Лайя, её мать, умерла. Моя мать, думаю, выучилась на парикмахера. Потом встретила моего отца. Они поженились, когда ей был двадцать один год и десять дней. Это случилось 30 августа 1934 года в мэрии двадцатого округа. Они стали жить на улице Вилен и заведовать маленькой парикмахерской.
Я родился в марте 1936 года. Возможно, три следующих года были относительно счастливыми, но наверняка омрачались детскими болезнями (коклюш, краснуха, ветрянка)24, материальными трудностями и будущим, которое предвещалось скверным.
Началась война. Мой отец записался добровольцем и погиб. Моя мать стала вдовой военного. Она стала носить траур. Она определила меня к кормилице. Её парикмахерская закрылась. Она устроилась работать на часовой завод25. Мне кажется, что я помню, как однажды она поранилась и ходила с проколотой рукой. Она стала носить жёлтую звезду.
Однажды мать отвела меня на вокзал. Это было в 1942 году. Это был Лионский вокзал. Она купила мне книжку с картинками; по-моему, это был «Чарли». Кажется, я видел её на перроне; когда поезд тронулся с места, она махала белым платком. Я уезжал в Виллар-де-Лан с Красным Крестом.
Как мне рассказали, позднее она пыталась перебраться через Луару. Проводника, к которому она пришла, и адрес которого ей передала его свояченица, уже находившаяся в свободной зоне, на месте не оказалось. Она смирилась и вернулась в Париж. Ей посоветовали куда-нибудь переехать, спрятаться. Она ничего не сделала. Она думала, что статус вдовы военного убережёт её от всех невзгод26. Её взяли во время облавы вместе с сестрой, моей тётей. 23 января 1943 года она оказалась в Дранси, а 11 февраля её отправили в Освенцим.
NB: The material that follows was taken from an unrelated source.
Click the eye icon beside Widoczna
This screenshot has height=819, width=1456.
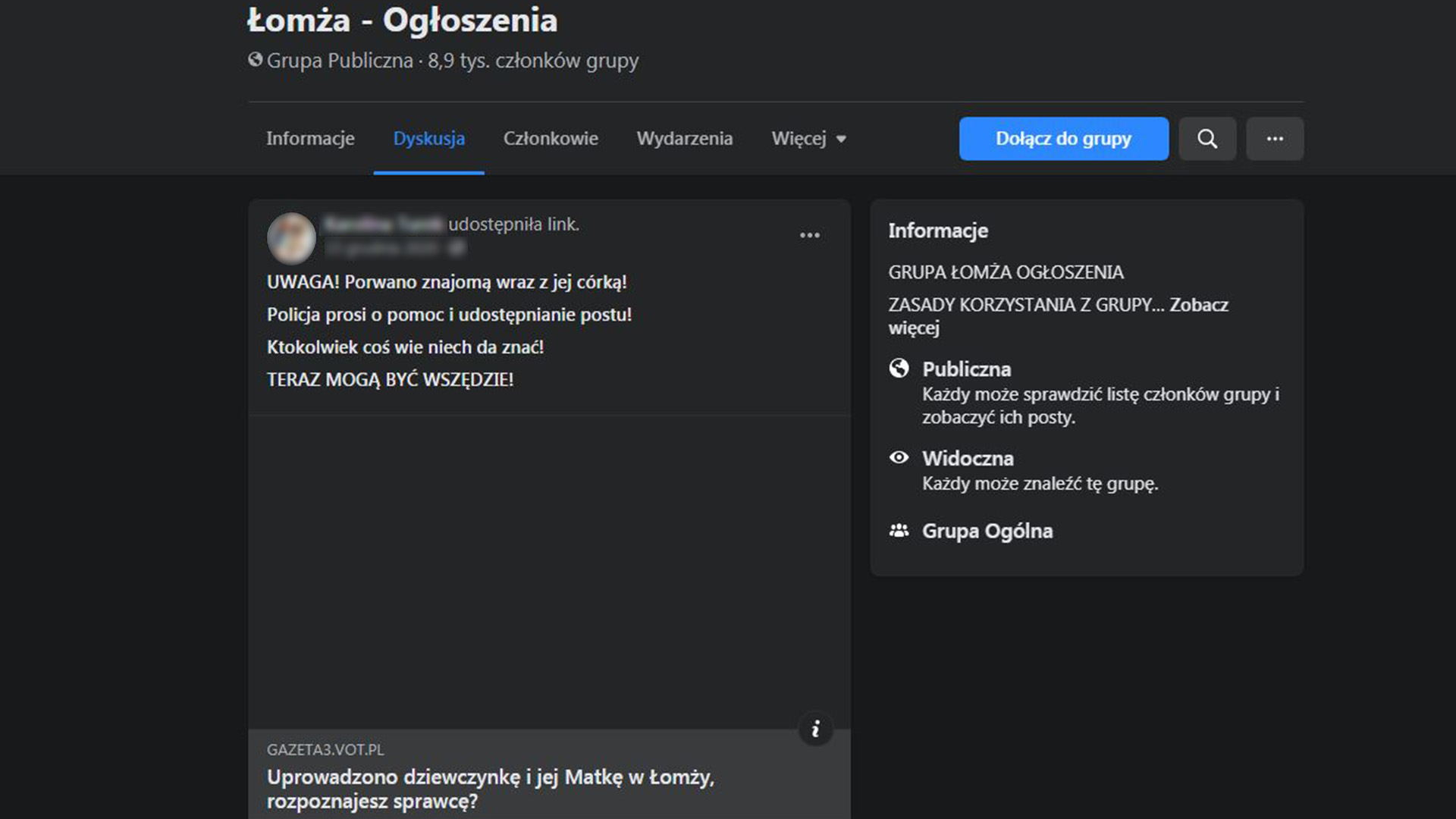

Перед тем, как умереть, она снова увидела родные места. Она умерла, так ничего и не поняв.
1. Нет, шинель у отца как раз не очень длинная: она доходит ему до колен, к тому же, полы приподняты. Следовательно, нельзя сказать, что обмотки «угадываются»: они видны целиком. Частично видны и штаны.
2. Воскресенье, увольнение, Венсенский лес: ничто не позволяет это утверждать. Третья имеющаяся у меня фотография моей матери — одна из тех, где я с ней, — была действительно снята в Венсенском лесу. Что касается этой фотографии, то сегодня я бы сказал, что её сделали на том самом месте, где размещался полк моего отца; судя по формату (15,5 х 11,5), это не любительский снимок: мой отец, в своей почти новой форме позировал перед одним из передвижных фотографов, которые обслуживают призывные комиссии, казармы, свадьбы и школы в конце учебного года.